◆ **Supplied material**
--*--

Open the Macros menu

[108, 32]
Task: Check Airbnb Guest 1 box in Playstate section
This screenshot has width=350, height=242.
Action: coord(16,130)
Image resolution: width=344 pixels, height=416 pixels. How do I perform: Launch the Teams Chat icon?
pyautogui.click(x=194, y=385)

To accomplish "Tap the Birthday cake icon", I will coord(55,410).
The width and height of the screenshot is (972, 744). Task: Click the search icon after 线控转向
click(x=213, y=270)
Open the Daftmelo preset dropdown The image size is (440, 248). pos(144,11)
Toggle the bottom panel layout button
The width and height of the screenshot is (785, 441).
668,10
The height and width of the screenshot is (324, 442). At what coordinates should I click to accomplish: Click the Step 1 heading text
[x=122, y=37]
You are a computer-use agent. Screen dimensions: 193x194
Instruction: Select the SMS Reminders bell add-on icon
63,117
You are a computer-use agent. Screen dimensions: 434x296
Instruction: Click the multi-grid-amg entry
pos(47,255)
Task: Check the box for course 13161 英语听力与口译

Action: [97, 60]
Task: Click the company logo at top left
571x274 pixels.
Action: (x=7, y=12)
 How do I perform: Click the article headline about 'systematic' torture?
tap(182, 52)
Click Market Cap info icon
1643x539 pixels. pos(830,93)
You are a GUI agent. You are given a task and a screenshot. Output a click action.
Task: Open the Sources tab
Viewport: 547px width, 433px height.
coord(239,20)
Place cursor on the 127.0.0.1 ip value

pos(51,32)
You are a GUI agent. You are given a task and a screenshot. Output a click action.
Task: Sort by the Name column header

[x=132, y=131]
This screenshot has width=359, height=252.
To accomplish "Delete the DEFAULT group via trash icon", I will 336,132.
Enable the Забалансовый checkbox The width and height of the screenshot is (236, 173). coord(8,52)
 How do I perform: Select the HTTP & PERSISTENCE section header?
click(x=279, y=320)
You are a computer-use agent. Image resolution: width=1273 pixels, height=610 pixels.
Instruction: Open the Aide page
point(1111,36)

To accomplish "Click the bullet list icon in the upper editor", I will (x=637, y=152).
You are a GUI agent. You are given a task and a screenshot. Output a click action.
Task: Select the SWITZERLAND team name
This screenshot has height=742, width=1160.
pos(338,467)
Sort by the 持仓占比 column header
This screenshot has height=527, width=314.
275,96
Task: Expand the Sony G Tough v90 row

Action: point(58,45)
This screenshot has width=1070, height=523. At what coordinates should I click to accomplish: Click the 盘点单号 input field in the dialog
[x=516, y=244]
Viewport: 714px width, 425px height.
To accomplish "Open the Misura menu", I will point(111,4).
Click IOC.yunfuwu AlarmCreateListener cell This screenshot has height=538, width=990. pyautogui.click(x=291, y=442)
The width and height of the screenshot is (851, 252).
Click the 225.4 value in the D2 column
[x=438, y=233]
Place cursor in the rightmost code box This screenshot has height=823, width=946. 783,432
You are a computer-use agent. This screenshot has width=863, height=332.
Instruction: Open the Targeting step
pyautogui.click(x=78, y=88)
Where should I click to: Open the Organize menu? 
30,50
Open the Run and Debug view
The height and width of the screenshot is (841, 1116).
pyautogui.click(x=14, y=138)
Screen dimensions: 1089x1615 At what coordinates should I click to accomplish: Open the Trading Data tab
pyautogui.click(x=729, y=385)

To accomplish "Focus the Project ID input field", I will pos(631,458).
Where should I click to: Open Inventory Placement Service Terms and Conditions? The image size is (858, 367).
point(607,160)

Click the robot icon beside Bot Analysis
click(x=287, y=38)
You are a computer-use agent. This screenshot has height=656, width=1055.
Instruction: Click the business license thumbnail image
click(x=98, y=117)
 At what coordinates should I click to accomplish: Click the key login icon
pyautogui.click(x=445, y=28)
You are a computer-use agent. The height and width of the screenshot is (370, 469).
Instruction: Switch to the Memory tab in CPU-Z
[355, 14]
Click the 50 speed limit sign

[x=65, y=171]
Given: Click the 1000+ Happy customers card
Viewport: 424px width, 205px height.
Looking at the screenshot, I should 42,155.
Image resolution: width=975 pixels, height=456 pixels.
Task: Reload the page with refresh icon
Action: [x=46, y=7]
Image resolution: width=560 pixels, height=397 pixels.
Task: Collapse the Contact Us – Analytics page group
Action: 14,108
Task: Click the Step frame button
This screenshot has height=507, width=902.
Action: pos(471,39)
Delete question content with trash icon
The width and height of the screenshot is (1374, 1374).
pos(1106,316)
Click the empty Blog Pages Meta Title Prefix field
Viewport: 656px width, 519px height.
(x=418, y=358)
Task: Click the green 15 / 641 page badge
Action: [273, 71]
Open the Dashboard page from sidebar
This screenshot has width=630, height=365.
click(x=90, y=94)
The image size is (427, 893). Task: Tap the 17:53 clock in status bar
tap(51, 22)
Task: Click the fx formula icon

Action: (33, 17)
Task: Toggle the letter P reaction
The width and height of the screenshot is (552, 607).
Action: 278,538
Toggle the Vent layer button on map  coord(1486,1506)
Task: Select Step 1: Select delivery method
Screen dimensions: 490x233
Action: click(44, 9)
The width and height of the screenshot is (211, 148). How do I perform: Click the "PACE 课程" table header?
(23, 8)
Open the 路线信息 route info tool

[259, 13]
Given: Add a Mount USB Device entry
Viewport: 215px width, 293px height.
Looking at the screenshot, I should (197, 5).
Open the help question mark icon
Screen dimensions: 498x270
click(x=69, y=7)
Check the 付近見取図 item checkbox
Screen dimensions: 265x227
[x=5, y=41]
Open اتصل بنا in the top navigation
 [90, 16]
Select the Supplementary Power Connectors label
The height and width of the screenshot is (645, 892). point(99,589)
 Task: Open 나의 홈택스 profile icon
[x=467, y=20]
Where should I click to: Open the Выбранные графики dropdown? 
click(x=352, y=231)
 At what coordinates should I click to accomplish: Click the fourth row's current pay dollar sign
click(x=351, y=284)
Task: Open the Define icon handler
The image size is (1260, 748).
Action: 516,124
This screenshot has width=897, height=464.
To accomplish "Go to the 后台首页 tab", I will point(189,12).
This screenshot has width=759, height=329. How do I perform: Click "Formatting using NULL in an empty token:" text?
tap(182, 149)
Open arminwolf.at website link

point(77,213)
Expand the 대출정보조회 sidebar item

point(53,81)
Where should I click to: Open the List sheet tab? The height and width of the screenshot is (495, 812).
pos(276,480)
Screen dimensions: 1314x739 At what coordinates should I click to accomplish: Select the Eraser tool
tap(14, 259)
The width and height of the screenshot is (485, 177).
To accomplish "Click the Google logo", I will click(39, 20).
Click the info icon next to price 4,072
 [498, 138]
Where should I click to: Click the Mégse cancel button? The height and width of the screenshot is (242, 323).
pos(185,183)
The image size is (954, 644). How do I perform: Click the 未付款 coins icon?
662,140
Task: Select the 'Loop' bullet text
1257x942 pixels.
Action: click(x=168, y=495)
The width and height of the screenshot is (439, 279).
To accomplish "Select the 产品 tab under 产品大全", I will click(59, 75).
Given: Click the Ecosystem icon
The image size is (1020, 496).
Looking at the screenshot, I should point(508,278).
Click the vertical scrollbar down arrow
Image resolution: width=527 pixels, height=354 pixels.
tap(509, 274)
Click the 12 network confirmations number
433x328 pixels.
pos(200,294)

--*--

◆ **Exercise objective**
Each line of the listing should be copied exactly.

◆ **Exercise answer**
Open the Macros menu

[108, 32]
Task: Check Airbnb Guest 1 box in Playstate section
This screenshot has width=350, height=242.
Action: coord(16,130)
Image resolution: width=344 pixels, height=416 pixels. How do I perform: Launch the Teams Chat icon?
pyautogui.click(x=194, y=385)

To accomplish "Tap the Birthday cake icon", I will coord(55,410).
The width and height of the screenshot is (972, 744). Task: Click the search icon after 线控转向
click(x=213, y=270)
Open the Daftmelo preset dropdown The image size is (440, 248). pos(144,11)
Toggle the bottom panel layout button
The width and height of the screenshot is (785, 441).
668,10
The height and width of the screenshot is (324, 442). At what coordinates should I click to accomplish: Click the Step 1 heading text
[x=122, y=37]
You are a computer-use agent. Screen dimensions: 193x194
Instruction: Select the SMS Reminders bell add-on icon
63,117
You are a computer-use agent. Screen dimensions: 434x296
Instruction: Click the multi-grid-amg entry
pos(47,255)
Task: Check the box for course 13161 英语听力与口译

Action: [97, 60]
Task: Click the company logo at top left
571x274 pixels.
Action: (x=7, y=12)
 How do I perform: Click the article headline about 'systematic' torture?
tap(182, 52)
Click Market Cap info icon
1643x539 pixels. pos(830,93)
You are a GUI agent. You are given a task and a screenshot. Output a click action.
Task: Open the Sources tab
Viewport: 547px width, 433px height.
coord(239,20)
Place cursor on the 127.0.0.1 ip value

pos(51,32)
You are a GUI agent. You are given a task and a screenshot. Output a click action.
Task: Sort by the Name column header

[x=132, y=131]
This screenshot has width=359, height=252.
To accomplish "Delete the DEFAULT group via trash icon", I will 336,132.
Enable the Забалансовый checkbox The width and height of the screenshot is (236, 173). coord(8,52)
 How do I perform: Select the HTTP & PERSISTENCE section header?
click(x=279, y=320)
You are a computer-use agent. Image resolution: width=1273 pixels, height=610 pixels.
Instruction: Open the Aide page
point(1111,36)

To accomplish "Click the bullet list icon in the upper editor", I will (x=637, y=152).
You are a GUI agent. You are given a task and a screenshot. Output a click action.
Task: Select the SWITZERLAND team name
This screenshot has height=742, width=1160.
pos(338,467)
Sort by the 持仓占比 column header
This screenshot has height=527, width=314.
275,96
Task: Expand the Sony G Tough v90 row

Action: point(58,45)
This screenshot has width=1070, height=523. At what coordinates should I click to accomplish: Click the 盘点单号 input field in the dialog
[x=516, y=244]
Viewport: 714px width, 425px height.
To accomplish "Open the Misura menu", I will point(111,4).
Click IOC.yunfuwu AlarmCreateListener cell This screenshot has height=538, width=990. pyautogui.click(x=291, y=442)
The width and height of the screenshot is (851, 252).
Click the 225.4 value in the D2 column
[x=438, y=233]
Place cursor in the rightmost code box This screenshot has height=823, width=946. 783,432
You are a computer-use agent. This screenshot has width=863, height=332.
Instruction: Open the Targeting step
pyautogui.click(x=78, y=88)
Where should I click to: Open the Organize menu? 
30,50
Open the Run and Debug view
The height and width of the screenshot is (841, 1116).
pyautogui.click(x=14, y=138)
Screen dimensions: 1089x1615 At what coordinates should I click to accomplish: Open the Trading Data tab
pyautogui.click(x=729, y=385)

To accomplish "Focus the Project ID input field", I will pos(631,458).
Where should I click to: Open Inventory Placement Service Terms and Conditions? The image size is (858, 367).
point(607,160)

Click the robot icon beside Bot Analysis
click(x=287, y=38)
You are a computer-use agent. This screenshot has height=656, width=1055.
Instruction: Click the business license thumbnail image
click(x=98, y=117)
 At what coordinates should I click to accomplish: Click the key login icon
pyautogui.click(x=445, y=28)
You are a computer-use agent. The height and width of the screenshot is (370, 469).
Instruction: Switch to the Memory tab in CPU-Z
[355, 14]
Click the 50 speed limit sign

[x=65, y=171]
Given: Click the 1000+ Happy customers card
Viewport: 424px width, 205px height.
Looking at the screenshot, I should 42,155.
Image resolution: width=975 pixels, height=456 pixels.
Task: Reload the page with refresh icon
Action: [x=46, y=7]
Image resolution: width=560 pixels, height=397 pixels.
Task: Collapse the Contact Us – Analytics page group
Action: 14,108
Task: Click the Step frame button
This screenshot has height=507, width=902.
Action: pos(471,39)
Delete question content with trash icon
The width and height of the screenshot is (1374, 1374).
pos(1106,316)
Click the empty Blog Pages Meta Title Prefix field
Viewport: 656px width, 519px height.
(x=418, y=358)
Task: Click the green 15 / 641 page badge
Action: [273, 71]
Open the Dashboard page from sidebar
This screenshot has width=630, height=365.
click(x=90, y=94)
The image size is (427, 893). Task: Tap the 17:53 clock in status bar
tap(51, 22)
Task: Click the fx formula icon

Action: (33, 17)
Task: Toggle the letter P reaction
The width and height of the screenshot is (552, 607).
Action: 278,538
Toggle the Vent layer button on map  coord(1486,1506)
Task: Select Step 1: Select delivery method
Screen dimensions: 490x233
Action: click(44, 9)
The width and height of the screenshot is (211, 148). How do I perform: Click the "PACE 课程" table header?
(23, 8)
Open the 路线信息 route info tool

[259, 13]
Given: Add a Mount USB Device entry
Viewport: 215px width, 293px height.
Looking at the screenshot, I should (197, 5).
Open the help question mark icon
Screen dimensions: 498x270
click(x=69, y=7)
Check the 付近見取図 item checkbox
Screen dimensions: 265x227
[x=5, y=41]
Open اتصل بنا in the top navigation
 [90, 16]
Select the Supplementary Power Connectors label
The height and width of the screenshot is (645, 892). point(99,589)
 Task: Open 나의 홈택스 profile icon
[x=467, y=20]
Where should I click to: Open the Выбранные графики dropdown? 
click(x=352, y=231)
 At what coordinates should I click to accomplish: Click the fourth row's current pay dollar sign
click(x=351, y=284)
Task: Open the Define icon handler
The image size is (1260, 748).
Action: 516,124
This screenshot has width=897, height=464.
To accomplish "Go to the 后台首页 tab", I will point(189,12).
This screenshot has width=759, height=329. How do I perform: Click "Formatting using NULL in an empty token:" text?
tap(182, 149)
Open arminwolf.at website link

point(77,213)
Expand the 대출정보조회 sidebar item

point(53,81)
Where should I click to: Open the List sheet tab? The height and width of the screenshot is (495, 812).
pos(276,480)
Screen dimensions: 1314x739 At what coordinates should I click to accomplish: Select the Eraser tool
tap(14, 259)
The width and height of the screenshot is (485, 177).
To accomplish "Click the Google logo", I will click(39, 20).
Click the info icon next to price 4,072
 [498, 138]
Where should I click to: Click the Mégse cancel button? The height and width of the screenshot is (242, 323).
pos(185,183)
The image size is (954, 644). How do I perform: Click the 未付款 coins icon?
662,140
Task: Select the 'Loop' bullet text
1257x942 pixels.
Action: click(x=168, y=495)
The width and height of the screenshot is (439, 279).
To accomplish "Select the 产品 tab under 产品大全", I will click(59, 75).
Given: Click the Ecosystem icon
The image size is (1020, 496).
Looking at the screenshot, I should point(508,278).
Click the vertical scrollbar down arrow
Image resolution: width=527 pixels, height=354 pixels.
tap(509, 274)
Click the 12 network confirmations number
433x328 pixels.
pos(200,294)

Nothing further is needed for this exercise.